Bajo una estructura de hierro
La vida en el exterior de esta casa de dos plantas se continúa en un quincho funcional, armado con una pérgola de hierro. La propuesta admite el recurso de alguna planta trepadora para sombrear la zona o, también, el reemplazo de la malla metálica del techado por un armado de cañas, una junto a otra. El efecto de luz es esencialmente cálido (Arquitecto Christian Oppel).

 

Típicamente argentino
El quincho clásico es la opción que eligen los que buscan lo tradicional.

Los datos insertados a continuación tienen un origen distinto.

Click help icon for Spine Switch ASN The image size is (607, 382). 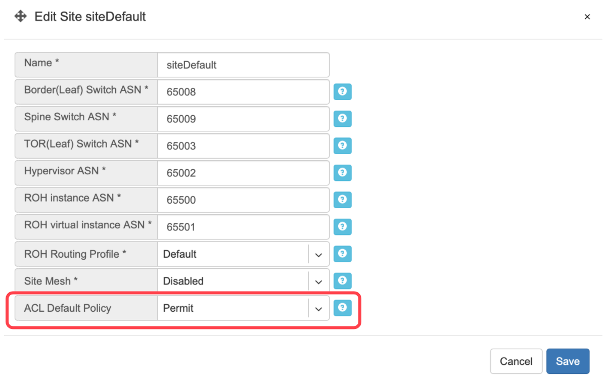click(342, 119)
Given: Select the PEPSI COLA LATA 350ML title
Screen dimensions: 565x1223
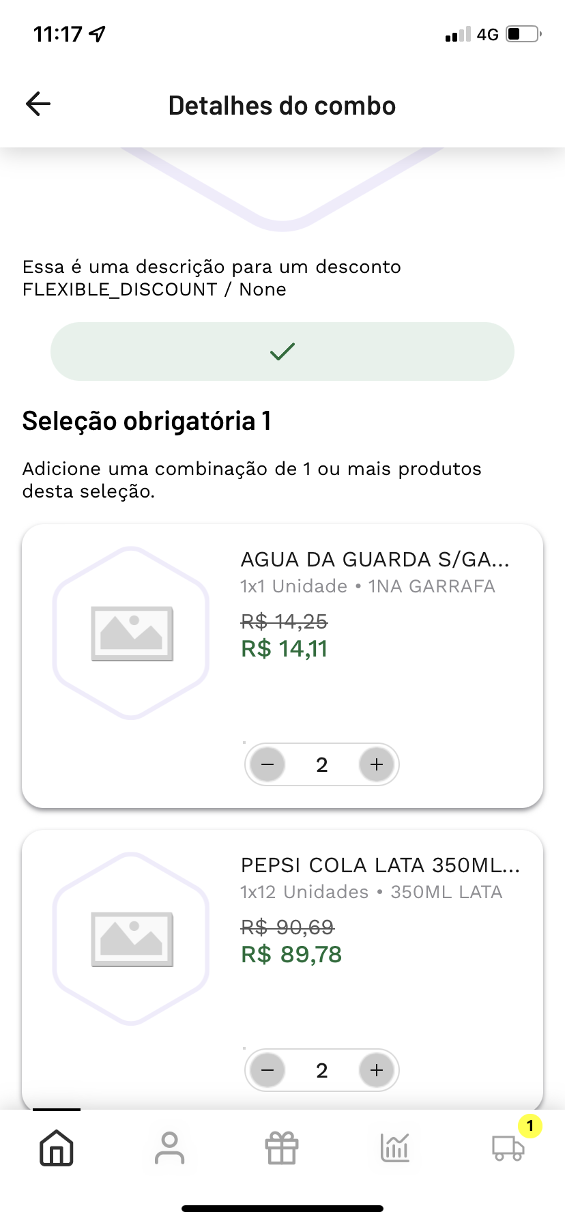Looking at the screenshot, I should (380, 865).
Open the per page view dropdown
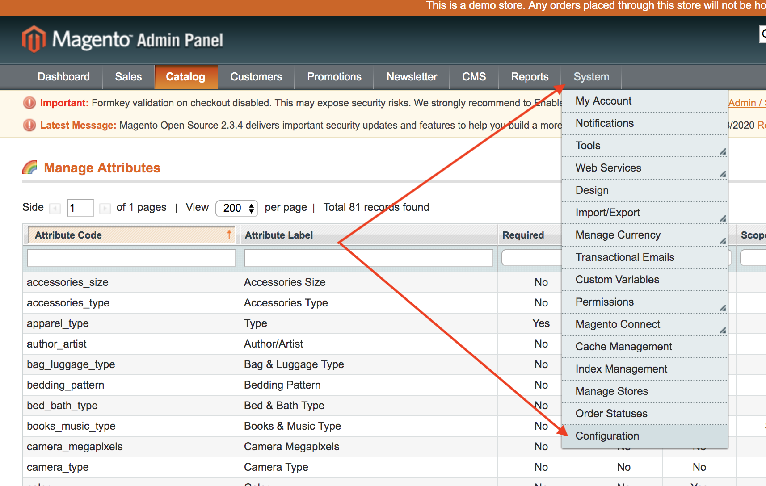This screenshot has width=766, height=486. click(236, 208)
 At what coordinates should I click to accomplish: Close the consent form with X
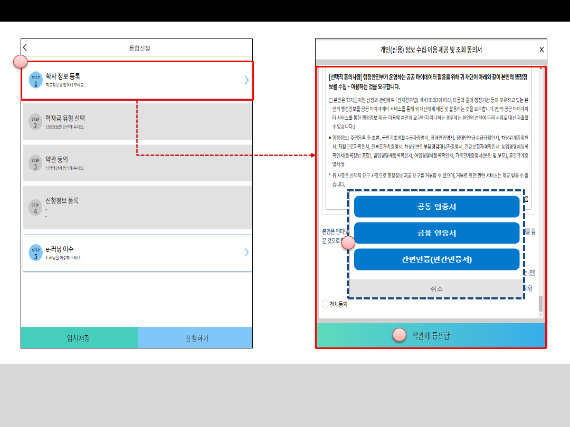click(x=541, y=50)
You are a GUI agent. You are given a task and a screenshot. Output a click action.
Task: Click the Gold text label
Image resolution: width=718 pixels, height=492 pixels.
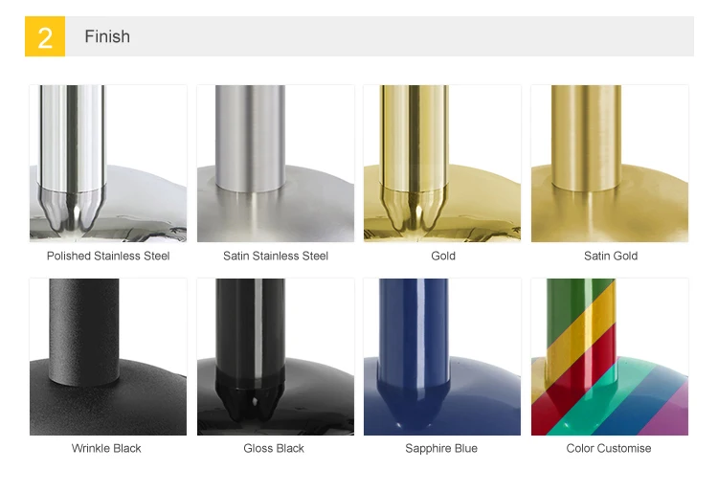coord(443,256)
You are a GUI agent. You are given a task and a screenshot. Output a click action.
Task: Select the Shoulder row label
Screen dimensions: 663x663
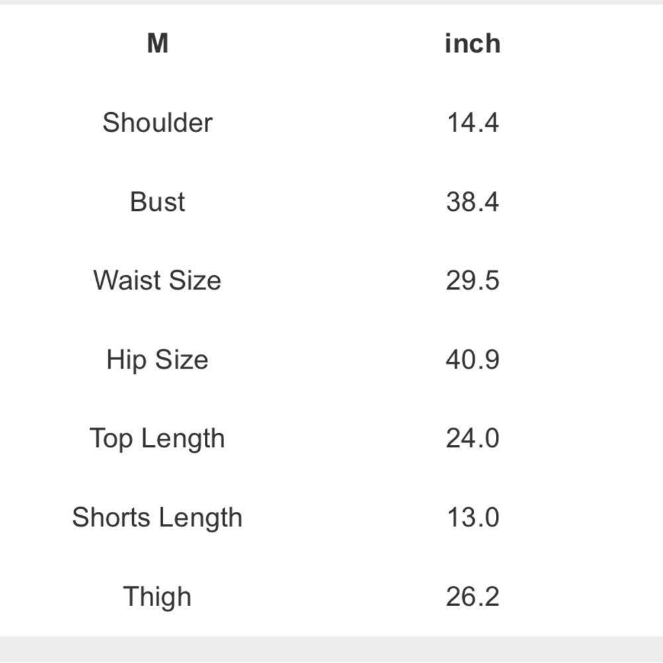click(157, 123)
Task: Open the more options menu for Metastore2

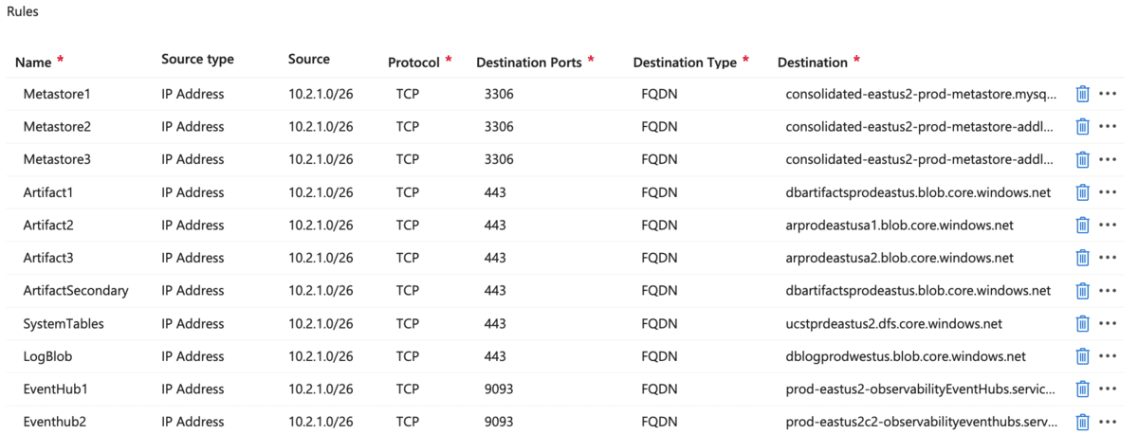Action: click(1108, 127)
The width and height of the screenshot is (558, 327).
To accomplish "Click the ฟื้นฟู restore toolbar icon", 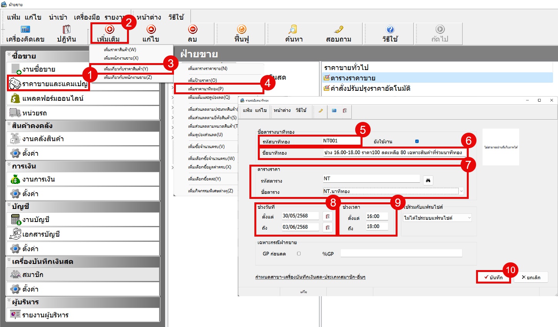I will [241, 33].
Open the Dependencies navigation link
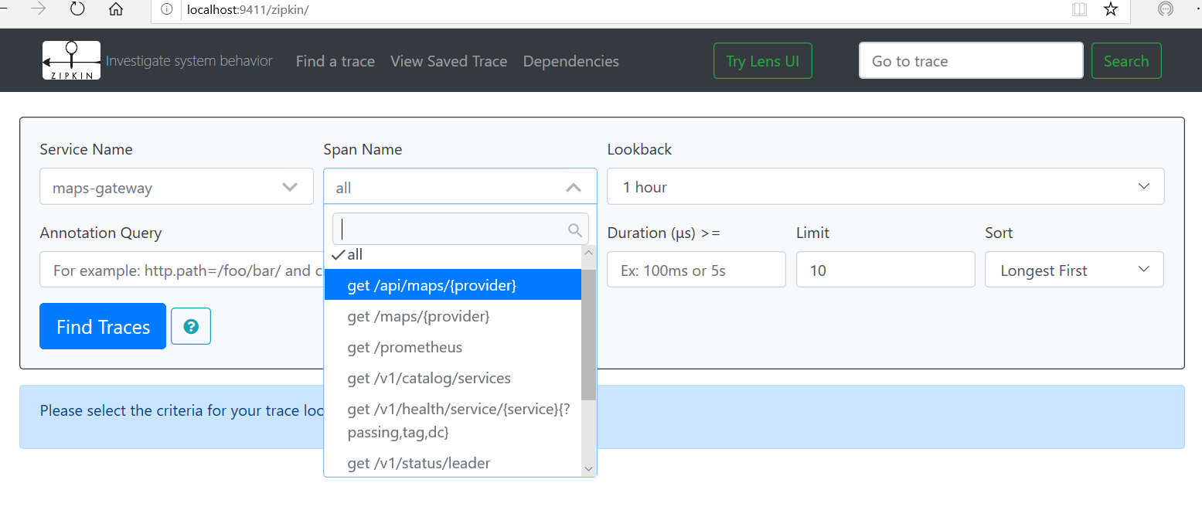Image resolution: width=1202 pixels, height=517 pixels. tap(570, 61)
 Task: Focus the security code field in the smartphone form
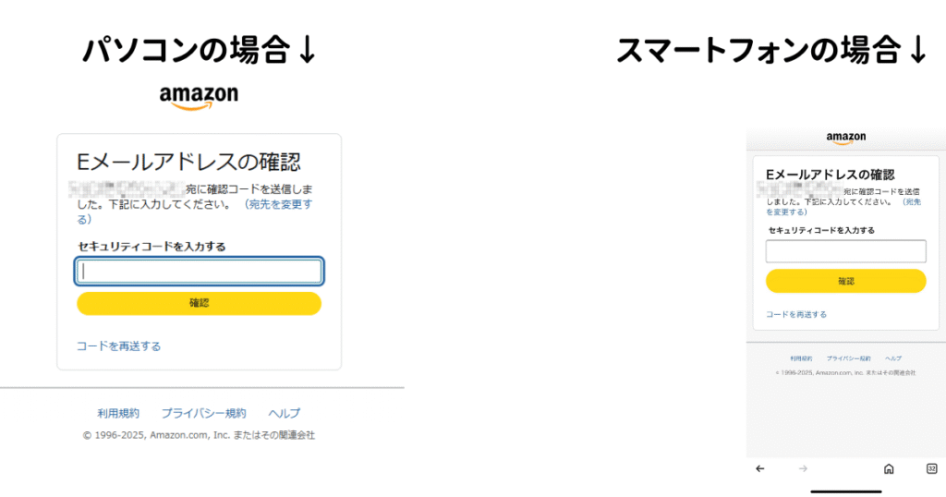[846, 251]
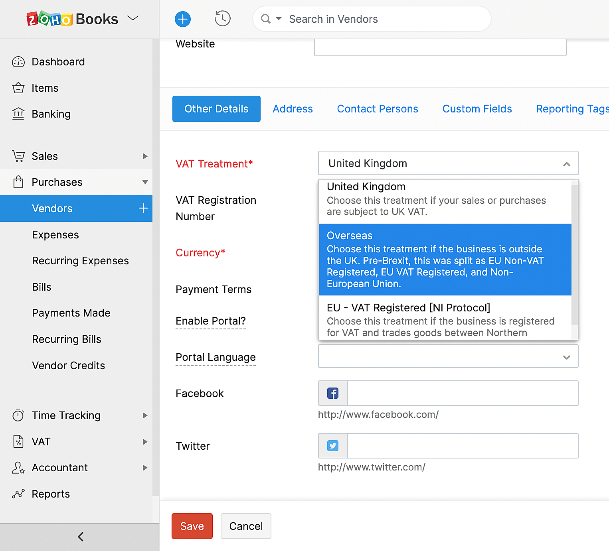This screenshot has height=551, width=609.
Task: Go to Banking in the sidebar
Action: coord(51,114)
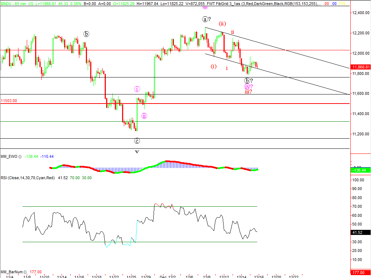Click the $INDU 65 min symbol label
The image size is (371, 278).
pos(16,3)
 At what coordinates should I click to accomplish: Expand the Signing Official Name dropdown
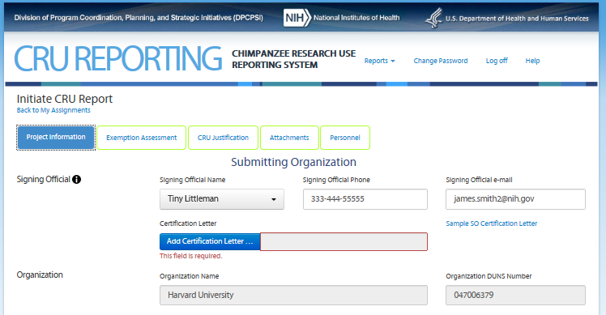[x=222, y=199]
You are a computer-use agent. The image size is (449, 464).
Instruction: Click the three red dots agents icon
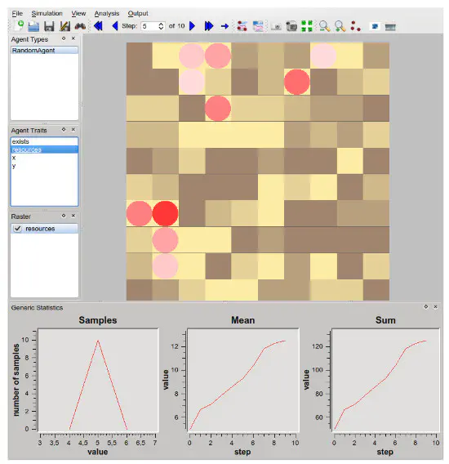coord(355,26)
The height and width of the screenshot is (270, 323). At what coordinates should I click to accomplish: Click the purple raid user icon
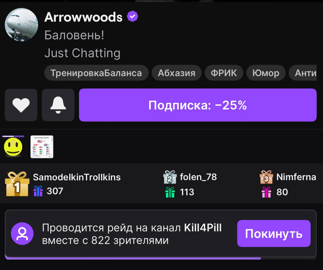pyautogui.click(x=22, y=234)
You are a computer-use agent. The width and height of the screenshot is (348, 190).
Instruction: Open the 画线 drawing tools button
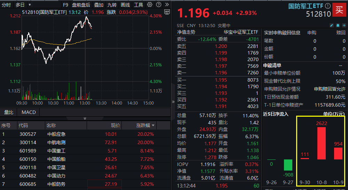coord(125,5)
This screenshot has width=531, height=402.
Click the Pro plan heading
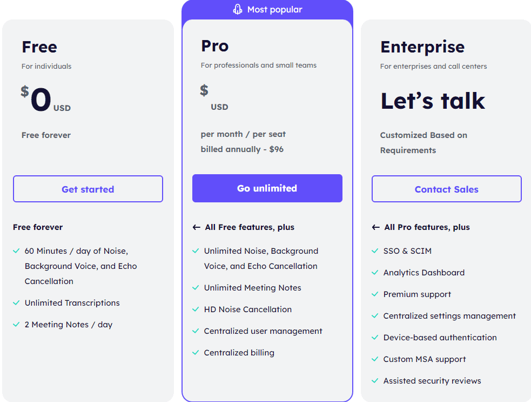point(214,46)
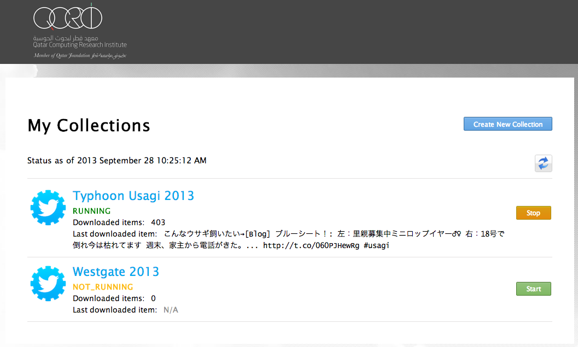Image resolution: width=578 pixels, height=347 pixels.
Task: Create a new collection
Action: coord(507,124)
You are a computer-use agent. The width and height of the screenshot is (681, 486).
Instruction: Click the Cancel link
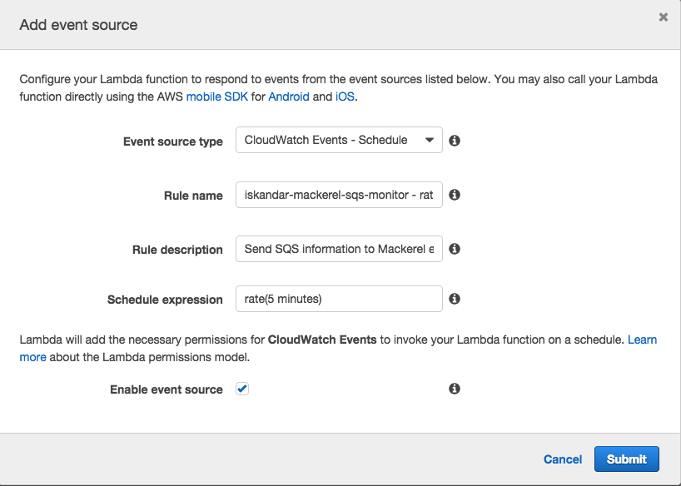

Las columnas pueden ser de palmeras o quebracho y la estructura del techo en madera de sauce, álamo o saligna. Los techos son de paja, armados en blocks de 0,50 x 1,20 m y un espesor de 10 a 12 cm. La paja no necesita mantenimiento y dura perfecta entre 12 y 13 años. En cuanto a los pisos, pueden ser de madera –tipo deck-, de ladrillos de panza, cemento alisado con coloración con distintos ferrites, cerámica o lajas. Quedan muy bien combinados con listones de madera o rodajas de quebracho formando un dibujo (Quinchos Los Almendros).

 

Bajo el alero
Esta casa en un barrio cerrado de Tigre tiene un frente cerrado al exterior y el resto está construido en forma dentada, aprovechando la irregularidad del terreno. El quincho, ultrasencillo, está ubicado junto al living de la casa y el techo es de teja portuguesa, como el de toda la vivienda. El piso está hecho con baldosas rectangulares en color ocre y el cielorraso está pintado de blanco (Arquitecto Christian O’Connor).

 

Multifunción
Dos en uno: quincho y cochera integrados a la casa. Junto a la parrilla, una abertura oficia de pasaplatos. Del otro lado, un placard guardatodo. Se pusieron mesas individuales en reemplazo de la típica mesa para varias personas. Este mobiliario liviano y funcional permite levantarlo y acomodarlo en un rincón cuando se guarda el auto (Arquitecta Mónica Schuvaks).

 

Exterior tex-mex
La galería prolonga el living en el quincho junto a la parrilla. El techo se armó con troncos. Los muebles siguen la línea natural y ecológica del resto de la vivienda (Estudio Gernaert Willmar & Goyenechea).

 

Wine-dispensers
Este quincho alberga la parrilla y la bodega con wine-dispensers, una barra rústica, banqueas altas de metal y cuero y un asador de dimensiones generosas (Estudio San Martín Lone).